When I was younger, I learned how to play the piano. It all went well until the piano started jumping at the quiet whisper of my fingertips. I realized my hands grew along with me, shaking just the same. I called for Mozart’s ghost and screamed for Beethoven’s help. They all had nothing to do, nothing to offer me, but I swear they smiled. A smile that held a promise I couldn’t quite decipher at that moment. Maybe it’s because I was only seven.
I knew I’d go back one day, searching for a muse. I believed music would pull me back even if my shaking hands chose to let go. After 10 years of struggling, then came recovery.
I got myself a black guitar and named it after my favourite rock star. I learned how to play it, very easily. Like I’ve known how to all along, like it was my regular cup of coffee. I won’t deny it; it felt like music was opening her arms wide for me, welcoming me with no sign of blame, but rather with all forms of forgiveness.

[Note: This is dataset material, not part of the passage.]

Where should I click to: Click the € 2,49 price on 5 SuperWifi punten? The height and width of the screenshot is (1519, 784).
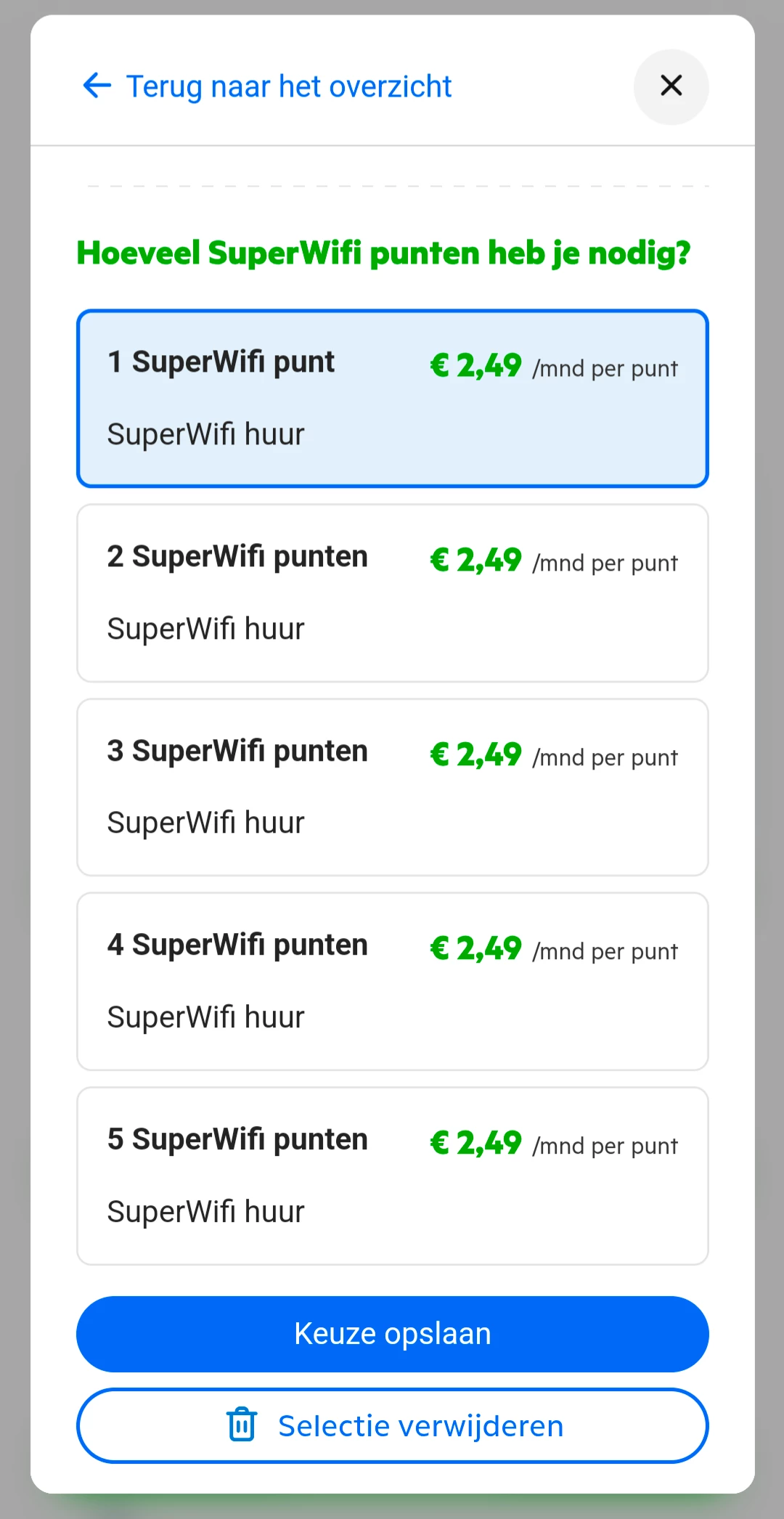point(476,1143)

Months later, my hands were shaking again. I couldn’t press hard enough on the strings, and often a melody would escape out of tune. I called for all the ghosts of my favourite rock stars. I screamed for Cobain & I knew Morrissey was somewhere to be found. But then it hit me. Till this day, a part of me wishes it had come in waves. I wish it had prepared me before it hit the shore, showing itself. Till this day, I still find myself blaming my sight for not noticing it earlier, not seeing it coming.
I took the realization very gently, like reading a “eulogy”–out loud–of someone you do not remember much of, to people you do not hear much of.
The eulogy, it said:
There comes a time when music isn’t the ultimate cure. The music won’t heal you or promise you survival.

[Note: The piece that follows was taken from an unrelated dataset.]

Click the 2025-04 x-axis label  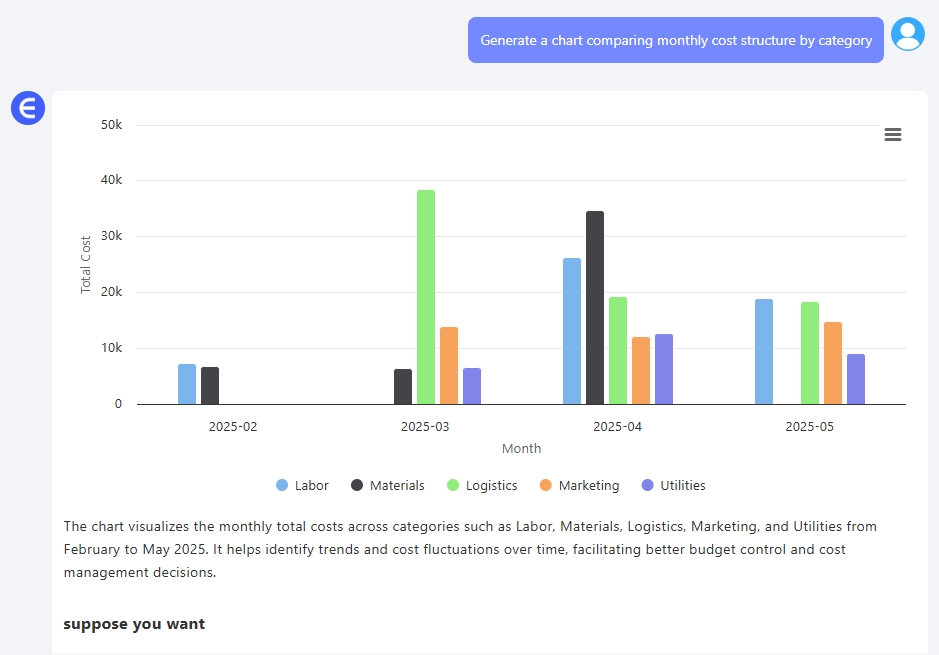click(x=617, y=427)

But it won’t escape. It will never leave you. The music has nowhere to go, but also nowhere to take you.
I learned that they were wrong. Everyone was wrong; it doesn’t get better. Just quieter, less tense.
I haven’t developed a will to live but my will to die is not growing—static. A part of me still fears that a day will come when I won’t stand the quiet after the storm. But I trust that I would comfort myself. I would stand still and cry myself a hurricane then wait for a rainbow. Maybe, just maybe then, the music can save me.